Another point to highlight is the exhibition of different companies that lead the CBRNe market. They have the opportunity to showcase state of the art technologies that are not known in all parts of the world.
In my case, it was quite important to attend NCT South America 2018 as a delegate because I could listen to CBRNe experts and make contact with companies that specialize in CBRN technology. As the leader of the CBRN defense unit for the G20S, it would be a great honor if I was given the opportunity to share my experience at an NCT event.
How do you see the Argentinean CBRNe threat environment evolving in the near future?
As I said before, the level of CBRN threats in our country is the same as that for the whole region: low probability. As it is now, I see that this level will remain the same for the foreseeable future. The global situation in terms of security can change quickly; a CBRNe attack has the ability to produce serious consequences.

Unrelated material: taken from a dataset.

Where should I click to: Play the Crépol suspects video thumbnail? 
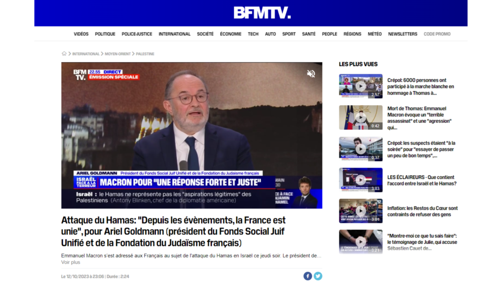[x=360, y=149]
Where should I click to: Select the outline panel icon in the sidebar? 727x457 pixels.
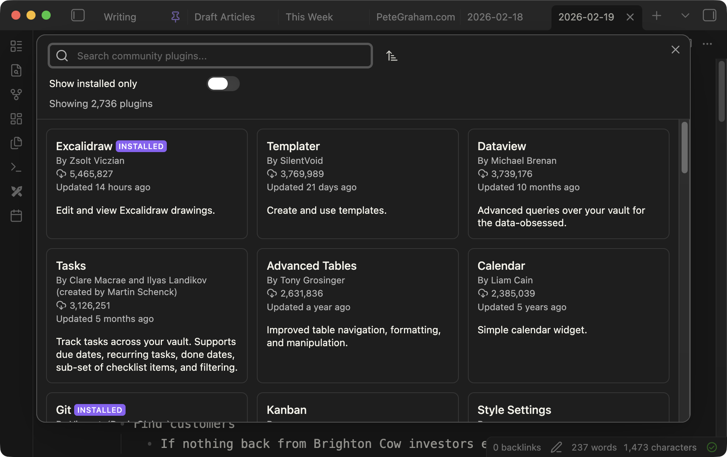tap(16, 46)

As a result, we must be ready to handle any problem of this nature and take into account that CBRN defense can´t be improvised. Regarding terrorism scenarios, CBRN hazards are not the most likely threat, but their unexpected use could have high consequences.
It is important to mention that Argentina is a country with nuclear development for peaceful purposes. We have 3 nuclear plants, which must be carefully controlled in order to deter any attempt to produce damage. Or, in the case of an event, be ready to respond accordingly.